Думаете, это какая-то отдаленная престранная земля — вроде страны джамблей, придуманной Эдвардом Лиром? Отнюдь — я говорю о части Европы, которая в географическом отношении наиболее близка к Америке, — сарделькообразном выступе протяженностью в тридцать миль на юго-западном побережье Ирландии. Это полуостров Дингл. За Динглом — только Бостон и Нью-Йорк, куда, кстати, сбежали многие уроженцы полуострова. Почва не отличается плодородием. Рыболовство — занятие трудоемкое и опасное. Цены на продукты высокие, и если бы власти Ирландии не предоставляли финансовых льгот коренным жителям, те, наверно, давно снялись бы с места и переселились вглубь острова, подобно обитателям острова Грейт-Бласкет, которые все бросили и обосновались на Дингле, оставив свои хижины с полями кроликам и воронам.

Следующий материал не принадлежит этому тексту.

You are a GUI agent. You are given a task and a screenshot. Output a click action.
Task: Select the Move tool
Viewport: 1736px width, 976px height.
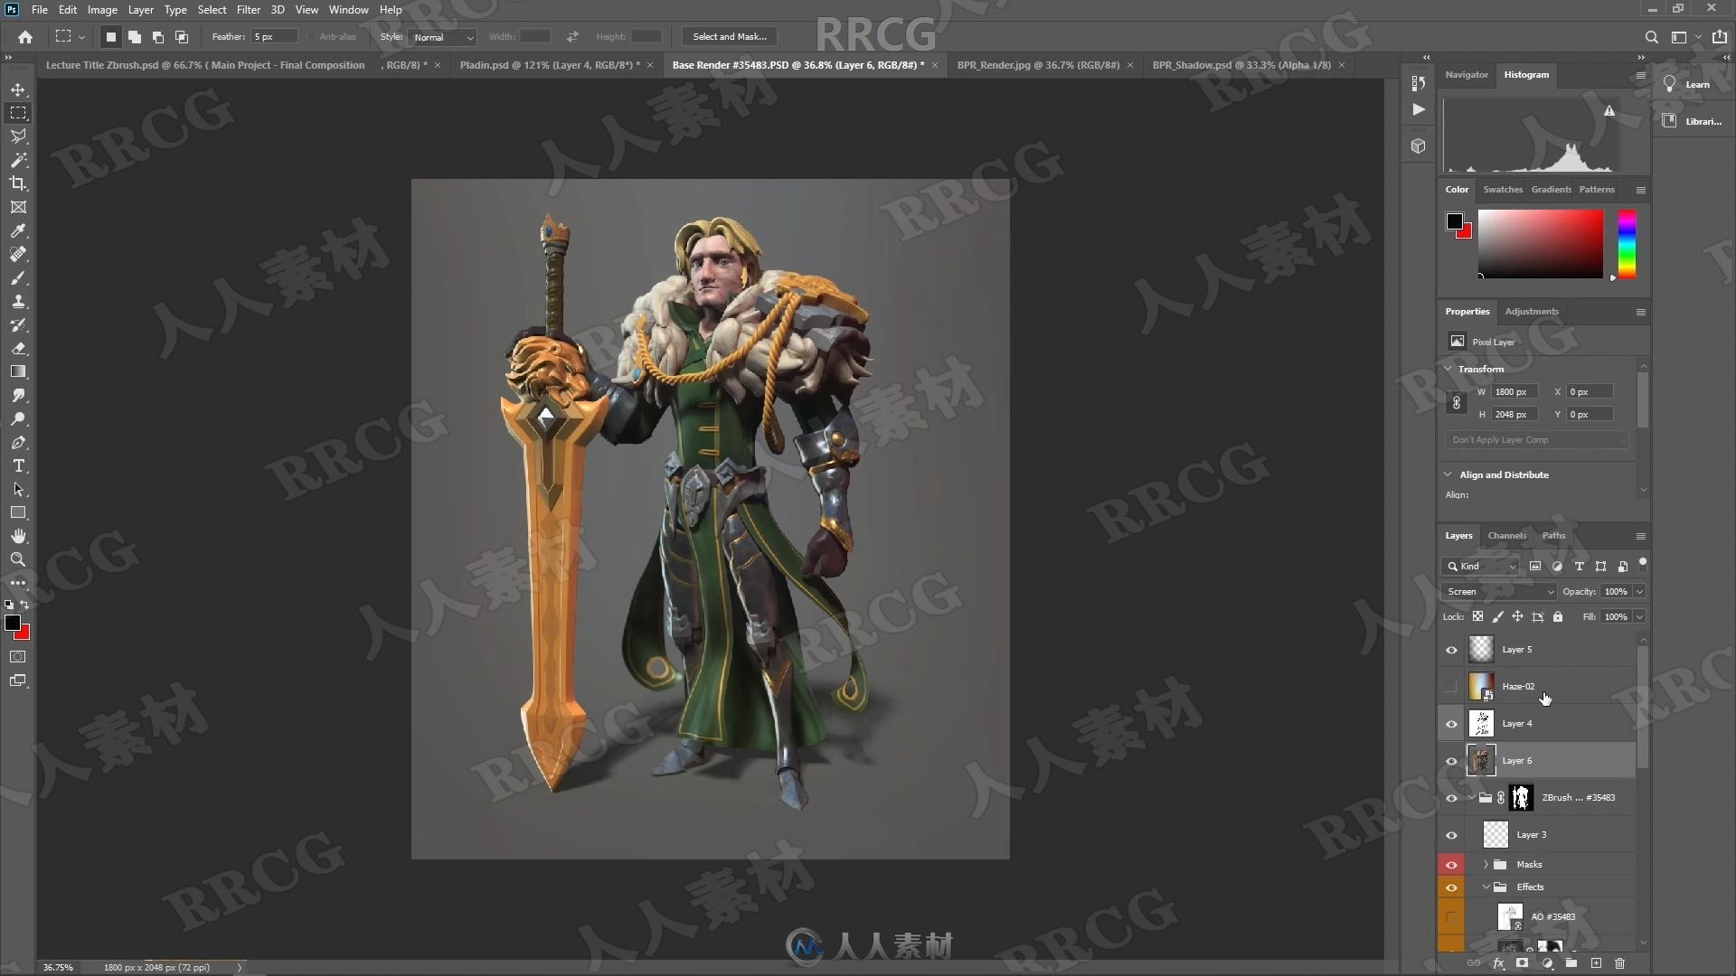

Праздному путешественнику нетрудно приукрасить эти места в своем воображении: расцветить их романтическими гиперболами, увидеть в суровом климате и истощенной почве Дингла «Кельтские Сумерки»[80], а в сто несгибаемых оптимистичных жителях — ту ипостась ирландского характера, которую следует беречь и культивировать. Но это покровительственное отношение, за которым таится снисходительная жалость, — презрение горожанина к деревенщине. Человека с фотоаппаратом побережье Ирландии завораживает, но для рыбака оно — лютый враг. Я провел на полуострове восемь дней; в течение пяти из них рыбацкие суда оставались на приколе в бухте Дингл — погода их в море не пускала. О неистовстве ветров свидетельствуют трупы чаек, которые валяются под обрывом Клоджер-Хед, точно старомодные дамские шляпки; и нигде больше я не видал столько овечьих черепов, белеющих на склонах, и столько раздробленных костей в кустах.
80
«Кельтские сумерки» — книга прозы У. Б. Йейтса и движение рубежа XIX–XX веков в Ирландии, ориентированное на возрождение своеобычной национальной культуры.